**Problem to solve**
Nothing goes in the answer except the line that contains "Task: Click the 员工编号 input field" and the lines after it to the end of the material below, unchanged.

**Dataset content**
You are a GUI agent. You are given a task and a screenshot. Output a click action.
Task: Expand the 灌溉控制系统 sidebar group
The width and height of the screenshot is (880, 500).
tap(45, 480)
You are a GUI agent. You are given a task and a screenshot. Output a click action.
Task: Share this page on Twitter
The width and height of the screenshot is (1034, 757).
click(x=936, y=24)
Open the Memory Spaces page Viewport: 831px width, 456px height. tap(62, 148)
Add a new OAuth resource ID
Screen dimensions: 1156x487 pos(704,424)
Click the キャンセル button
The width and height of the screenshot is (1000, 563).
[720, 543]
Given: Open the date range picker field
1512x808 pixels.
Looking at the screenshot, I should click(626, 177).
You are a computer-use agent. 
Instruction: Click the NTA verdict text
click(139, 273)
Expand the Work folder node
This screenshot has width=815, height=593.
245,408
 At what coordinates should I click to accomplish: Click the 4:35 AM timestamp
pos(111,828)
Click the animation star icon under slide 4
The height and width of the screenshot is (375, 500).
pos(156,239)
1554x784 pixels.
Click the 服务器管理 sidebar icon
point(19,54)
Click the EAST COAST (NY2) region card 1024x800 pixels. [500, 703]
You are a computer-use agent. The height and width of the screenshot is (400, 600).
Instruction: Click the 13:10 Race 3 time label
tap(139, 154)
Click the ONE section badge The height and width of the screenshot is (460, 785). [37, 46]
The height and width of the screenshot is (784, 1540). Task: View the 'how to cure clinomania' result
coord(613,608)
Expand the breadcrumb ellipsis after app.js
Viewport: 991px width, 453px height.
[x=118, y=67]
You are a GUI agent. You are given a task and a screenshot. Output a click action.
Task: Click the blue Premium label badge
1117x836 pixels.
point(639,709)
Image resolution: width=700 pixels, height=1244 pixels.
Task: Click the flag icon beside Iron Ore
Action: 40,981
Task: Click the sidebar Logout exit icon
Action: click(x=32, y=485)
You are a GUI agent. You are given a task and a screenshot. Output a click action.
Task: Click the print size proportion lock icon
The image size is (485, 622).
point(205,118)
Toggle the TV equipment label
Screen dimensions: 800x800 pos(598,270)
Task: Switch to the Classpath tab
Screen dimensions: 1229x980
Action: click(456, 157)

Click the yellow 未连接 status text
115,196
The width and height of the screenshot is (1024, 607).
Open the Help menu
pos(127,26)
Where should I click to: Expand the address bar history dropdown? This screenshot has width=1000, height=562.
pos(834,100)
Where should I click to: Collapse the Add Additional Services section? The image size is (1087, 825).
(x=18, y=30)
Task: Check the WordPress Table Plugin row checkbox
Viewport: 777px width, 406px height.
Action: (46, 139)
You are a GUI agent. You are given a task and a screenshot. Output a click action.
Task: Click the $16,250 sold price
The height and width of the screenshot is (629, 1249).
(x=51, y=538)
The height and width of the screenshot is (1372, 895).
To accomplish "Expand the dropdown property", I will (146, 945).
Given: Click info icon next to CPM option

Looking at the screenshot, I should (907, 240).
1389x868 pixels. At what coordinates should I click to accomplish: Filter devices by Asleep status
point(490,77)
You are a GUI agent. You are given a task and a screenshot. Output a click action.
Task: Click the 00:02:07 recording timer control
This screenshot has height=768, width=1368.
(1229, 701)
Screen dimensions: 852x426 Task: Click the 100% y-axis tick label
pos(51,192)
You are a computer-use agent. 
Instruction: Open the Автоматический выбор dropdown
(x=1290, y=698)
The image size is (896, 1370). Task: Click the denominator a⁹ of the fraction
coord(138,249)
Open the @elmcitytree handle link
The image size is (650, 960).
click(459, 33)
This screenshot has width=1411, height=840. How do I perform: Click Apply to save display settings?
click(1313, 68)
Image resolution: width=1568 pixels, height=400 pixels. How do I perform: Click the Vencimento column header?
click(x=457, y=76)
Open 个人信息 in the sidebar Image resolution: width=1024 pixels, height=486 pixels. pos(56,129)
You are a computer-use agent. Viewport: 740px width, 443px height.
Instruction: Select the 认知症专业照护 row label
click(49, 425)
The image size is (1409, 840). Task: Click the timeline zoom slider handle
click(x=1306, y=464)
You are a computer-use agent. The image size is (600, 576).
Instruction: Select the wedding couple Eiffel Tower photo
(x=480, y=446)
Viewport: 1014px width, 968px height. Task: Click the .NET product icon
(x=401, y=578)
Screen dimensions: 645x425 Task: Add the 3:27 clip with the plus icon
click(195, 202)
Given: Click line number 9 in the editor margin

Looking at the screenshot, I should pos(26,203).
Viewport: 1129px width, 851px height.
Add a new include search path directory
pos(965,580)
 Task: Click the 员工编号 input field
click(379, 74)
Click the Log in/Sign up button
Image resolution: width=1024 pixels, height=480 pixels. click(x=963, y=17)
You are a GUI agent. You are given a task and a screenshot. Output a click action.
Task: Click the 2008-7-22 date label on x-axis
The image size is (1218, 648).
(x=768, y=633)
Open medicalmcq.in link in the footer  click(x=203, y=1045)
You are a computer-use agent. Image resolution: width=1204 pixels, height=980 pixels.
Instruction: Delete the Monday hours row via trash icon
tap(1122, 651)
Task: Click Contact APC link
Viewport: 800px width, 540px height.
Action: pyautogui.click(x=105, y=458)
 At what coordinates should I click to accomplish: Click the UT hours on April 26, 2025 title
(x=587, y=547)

**Output for this task**
 Task: Click the 员工编号 input field
click(379, 74)
Click the Log in/Sign up button
Image resolution: width=1024 pixels, height=480 pixels. click(x=963, y=17)
You are a GUI agent. You are given a task and a screenshot. Output a click action.
Task: Click the 2008-7-22 date label on x-axis
The image size is (1218, 648).
(x=768, y=633)
Open medicalmcq.in link in the footer  click(x=203, y=1045)
You are a computer-use agent. Image resolution: width=1204 pixels, height=980 pixels.
Instruction: Delete the Monday hours row via trash icon
tap(1122, 651)
Task: Click Contact APC link
Viewport: 800px width, 540px height.
Action: pyautogui.click(x=105, y=458)
 At what coordinates should I click to accomplish: Click the UT hours on April 26, 2025 title
(x=587, y=547)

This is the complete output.